Indriya, the jewellery retail brand from the Aditya Birla Group, is recalibrating its media strategy as it rapidly expands its store footprint across India. While digital currently accounts for 55–60% of total media spends—largely led by Connected TV (CTV)—the brand expects to progressively increase investments in linear television as physical presence deepens across markets.
Speaking at a media roundtable, Shantiswarup Panda, Head of Marketing & Visual Merchandising at Indriya, said the brand’s media mix is closely tied to its retail expansion model and catchment-driven reach strategy.
“About 55% to 60% of our media spend goes toward digital. When I say digital, that includes Connected TV. We’ve been pioneers in using large-screen internet TV instead of satellite television, which allowed us to limit media spillover to only the cities where we have stores,” he said.
Rapid retail expansion drives media recalibration
Indriya marked a major milestone on 27 February by crossing 50 stores—one of the fastest scale-ups in organised jewellery retail. The brand launched in July 2024 with four stores across Jaipur, Delhi and Indore and expects to cross 75 stores by March-end.
Panda noted that jewellery retail expansion is structurally capital-intensive and location-dependent.
“In jewellery, expansion isn’t easy because stores require precise catchment selection, specialised layouts and significant inventory investment. Crossing 50 stores in such a short time is a big achievement for any jewellery retailer,” he said.
He attributed the pace of growth to strong consumer response and brand acceptance.
“The love and satisfaction of customers is encouraging us to expand much further,” he added.
From CTV precision to linear TV scale
Indriya’s early media strategy relied heavily on CTV to align communication reach with store presence. Panda explained that linguistic TV clusters often create unwanted spillover for emerging retail brands.
“If I buy a Marathi channel on satellite TV, I reach the entire state and even audiences outside India. But with CTV I can buy only Mumbai and avoid towns where we don’t have stores. That precision made sense when our footprint was limited,” he said.

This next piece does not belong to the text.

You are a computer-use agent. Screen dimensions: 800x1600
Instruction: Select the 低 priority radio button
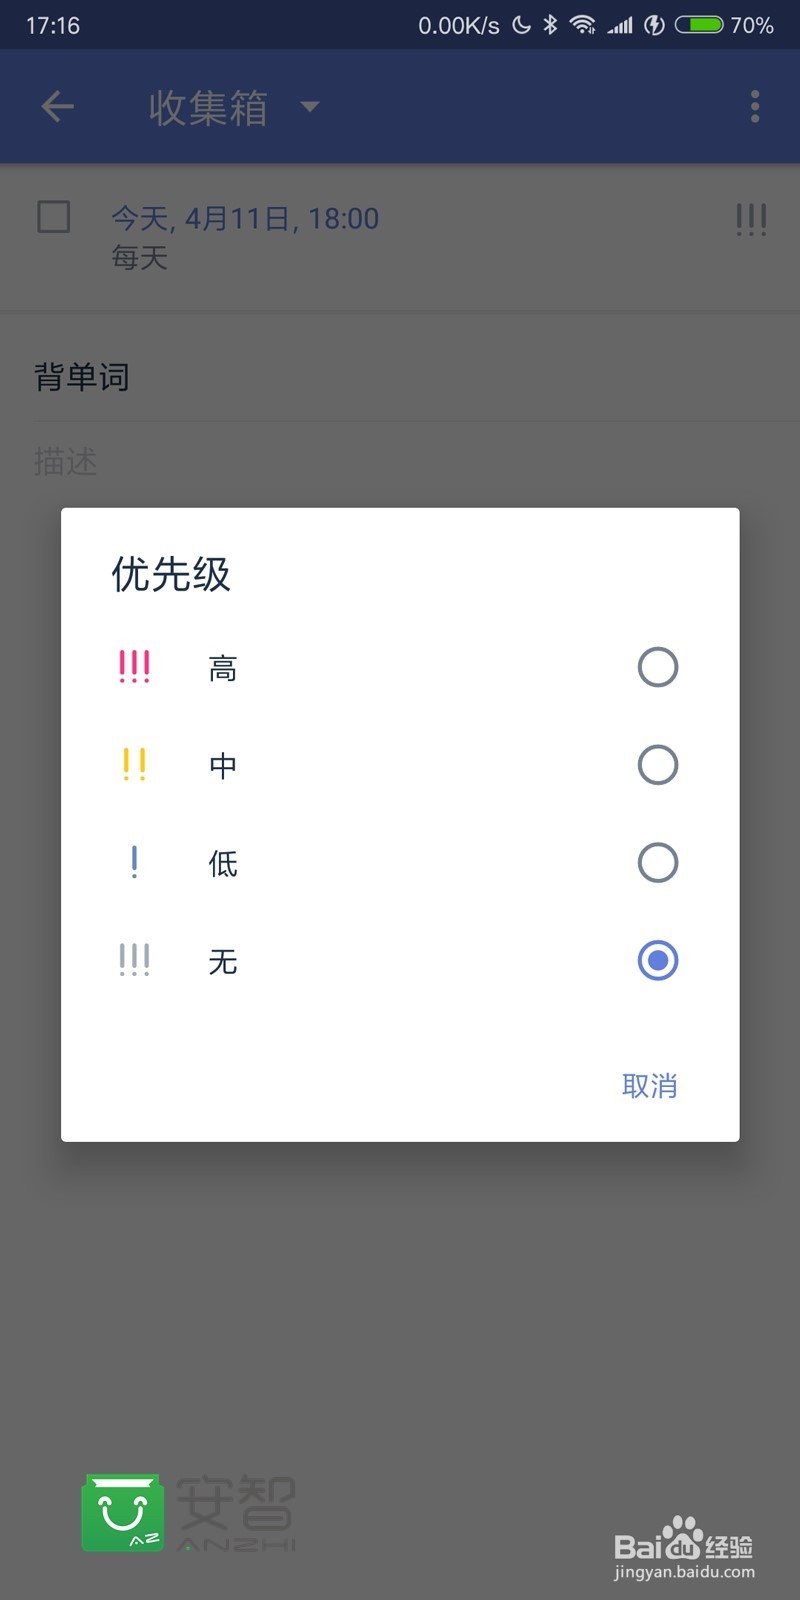[658, 863]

However, with store expansion accelerating, the economics are shifting.
“As we scale, satellite TV becomes more judicious in cost per reach and recall. The spillover concern reduces as our footprint increases. So our media strategy will shift gears toward linear TV,” Panda said.
He emphasised that channel choice is driven by efficiency rather than digital bias.
“It’s not that we love digital. We use it because it serves our media efficiency.”
Brand saliency over performance in early lifecycle
At just 19 months old, Indriya is prioritising upper-funnel brand building over performance marketing.
“Performance for us today is softer—store directions or map clicks—because we don’t have e-commerce yet. Right now we must invest more in impact, memorability and brand love,” Panda said.
The brand correlates upper-, mid- and lower-funnel spends with store footfall, though performance contribution remains modest at this stage.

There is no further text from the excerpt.